1. Personal computer: Intel Core2 E6420 processor (or similar processing capability)

Procedure

1. Preparation of the microarray data
   1. Download the microarray data from your favorite database, and format it into a single table of expression intensities, with every row representing a gene and every column representing a microarray experiment. A good example can be found here for Arabidopsis transcriptomes: http://affy.arabidopsis.info/narrays/help/usefulfiles.html. You can use the file titled super bulk gene download.
      
   2. Remove any columns (experiments) containing large number of ‘null’ measurements, and then do the same for any genes containing ‘null’ measurements.
      
   3. Normalize the expression intensities between experiments using the quantile normalization method.
      
   
   
2. Random sampling and partial correlation calculation
   1. Randomly pick 2,000 genes from the large expression table and make a small expression table for these 2,000 genes.
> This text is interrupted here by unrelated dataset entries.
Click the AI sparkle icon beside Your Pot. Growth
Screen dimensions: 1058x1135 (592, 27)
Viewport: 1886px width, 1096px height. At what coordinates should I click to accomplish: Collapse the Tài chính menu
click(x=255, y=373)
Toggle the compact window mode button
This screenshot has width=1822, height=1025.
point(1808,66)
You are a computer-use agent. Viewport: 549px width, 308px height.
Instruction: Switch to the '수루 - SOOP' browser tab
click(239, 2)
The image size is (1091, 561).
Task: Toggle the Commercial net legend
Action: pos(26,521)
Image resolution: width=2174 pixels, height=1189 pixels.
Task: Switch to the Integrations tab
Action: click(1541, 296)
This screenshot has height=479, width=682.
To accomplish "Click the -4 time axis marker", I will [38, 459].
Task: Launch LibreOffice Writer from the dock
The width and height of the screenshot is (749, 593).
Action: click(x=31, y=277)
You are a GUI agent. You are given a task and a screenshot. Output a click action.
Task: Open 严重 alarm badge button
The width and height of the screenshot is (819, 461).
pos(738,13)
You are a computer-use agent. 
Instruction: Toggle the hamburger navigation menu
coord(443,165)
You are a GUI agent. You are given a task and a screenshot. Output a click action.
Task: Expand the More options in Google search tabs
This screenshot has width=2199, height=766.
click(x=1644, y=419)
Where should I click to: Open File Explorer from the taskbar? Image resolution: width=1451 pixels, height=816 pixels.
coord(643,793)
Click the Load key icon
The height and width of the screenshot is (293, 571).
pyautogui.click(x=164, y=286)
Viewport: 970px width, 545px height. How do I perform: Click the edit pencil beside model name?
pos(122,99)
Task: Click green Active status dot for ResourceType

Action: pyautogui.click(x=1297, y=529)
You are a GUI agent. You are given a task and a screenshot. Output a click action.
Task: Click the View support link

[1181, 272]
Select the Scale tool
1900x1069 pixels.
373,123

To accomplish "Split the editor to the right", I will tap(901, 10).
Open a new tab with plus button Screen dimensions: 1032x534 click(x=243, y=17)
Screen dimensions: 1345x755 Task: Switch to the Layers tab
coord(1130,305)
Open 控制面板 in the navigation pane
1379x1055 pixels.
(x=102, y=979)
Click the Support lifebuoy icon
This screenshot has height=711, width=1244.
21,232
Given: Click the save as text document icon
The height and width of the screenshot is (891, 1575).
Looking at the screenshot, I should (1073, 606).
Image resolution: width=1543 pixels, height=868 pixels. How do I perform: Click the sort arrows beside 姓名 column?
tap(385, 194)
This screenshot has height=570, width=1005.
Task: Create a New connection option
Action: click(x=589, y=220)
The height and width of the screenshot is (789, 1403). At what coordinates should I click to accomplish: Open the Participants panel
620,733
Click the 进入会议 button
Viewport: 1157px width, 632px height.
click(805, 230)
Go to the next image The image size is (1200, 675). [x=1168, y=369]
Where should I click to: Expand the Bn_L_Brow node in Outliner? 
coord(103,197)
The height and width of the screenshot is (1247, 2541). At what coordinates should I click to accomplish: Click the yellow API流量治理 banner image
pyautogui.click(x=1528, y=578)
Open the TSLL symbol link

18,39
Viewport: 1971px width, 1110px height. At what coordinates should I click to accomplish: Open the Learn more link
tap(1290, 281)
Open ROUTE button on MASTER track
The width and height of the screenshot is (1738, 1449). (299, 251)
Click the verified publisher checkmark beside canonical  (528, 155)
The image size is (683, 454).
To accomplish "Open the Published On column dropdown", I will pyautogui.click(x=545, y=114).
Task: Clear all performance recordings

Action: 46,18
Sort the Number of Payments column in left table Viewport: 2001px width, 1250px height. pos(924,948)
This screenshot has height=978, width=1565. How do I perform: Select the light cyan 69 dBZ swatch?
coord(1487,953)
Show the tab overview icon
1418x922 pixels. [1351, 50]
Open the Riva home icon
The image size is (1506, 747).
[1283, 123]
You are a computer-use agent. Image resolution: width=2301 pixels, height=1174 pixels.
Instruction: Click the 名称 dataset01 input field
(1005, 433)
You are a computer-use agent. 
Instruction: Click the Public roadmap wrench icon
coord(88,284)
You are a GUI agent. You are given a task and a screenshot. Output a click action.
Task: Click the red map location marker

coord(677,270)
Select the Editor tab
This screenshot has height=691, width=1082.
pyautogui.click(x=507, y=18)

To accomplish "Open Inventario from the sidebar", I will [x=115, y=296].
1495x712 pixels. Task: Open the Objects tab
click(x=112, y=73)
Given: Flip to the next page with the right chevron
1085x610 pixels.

A Perl script can be written to do this step.
      
   2. Using the GeneNet package to calculate partial correlation between these 2,000 randomly selected genes. The GeneNet package should be lauched within the R environment, and the specific function to be used is ‘ggm.estimate.pcor’ with the default settings.
      
   3. Save the resulting partial correlation matrix, together with the gene ids for the 2,000 genes.
      
   4. Repeat the step from 1 to 3 at least 1,999 times. The more the better. After these calculations, most of the gene pairs should be sampled >10 times, each time with a calculated pcor.
      
   5. Determine the final pcor values for every gene pair, so that pcor value with the smallest absolute values will be kept. This should be done via consolidating the resulted pcor matrix. This should be done with a C++ script.
      
   
   
3. Network building and analysis
   1. To test the significance of the resulted pcors, the function ‘ggm.test.edges’ in GeneNet can be used. From all the pcors, ~2,000,000 can be randomly selected and fed into the function, so that a pValue for significance can be calculated.
      
   2. Depending on the pValue, a cutoff for the pcors can be set. A good estimation would be 0.1, 0.08, and 0.05. Any pcor with absolute value larger than the cutoffs can be retained.
      
   3. A Pearson’ correlation coefficient filter should be applied. Gene pairs with Pearson’ correlation coefficient value between -0.3 and 0.3 should be removed.
      
   4. After the pcor selection and Pearson correlation coefficient filters, the remaining gene pairs are said to have interaction between each other, and can be used to build a gene network using Cytoscape software. The network analysis can be done with the Cytoscape software itself.
      

Acknowledgments

This protocol was developed by the author in Hans Bohnert’s lab, Department of Plant Biology, University of Illinois at Urbana-Champaign, Urbana, Illinois, USA. The work was supported by grants from the National Science Foundation Plant Genome Project (DBI-0223905) and University of Illinois at Urbana-Champaign institutional grants.

References

1. Ma, S., Gong, Q. and Bohnert, H. J. (2007). An Arabidopsis gene network based on the graphical Gaussian model. Genome Res 17(11): 1614-1625.
   
2. Schafer, J. and Strimmer, K. (2005). A shrinkage approach to large-scale covariance matrix estimation and implications for functional genomics. Stat Appl Genet Mol Biol 4: Article32.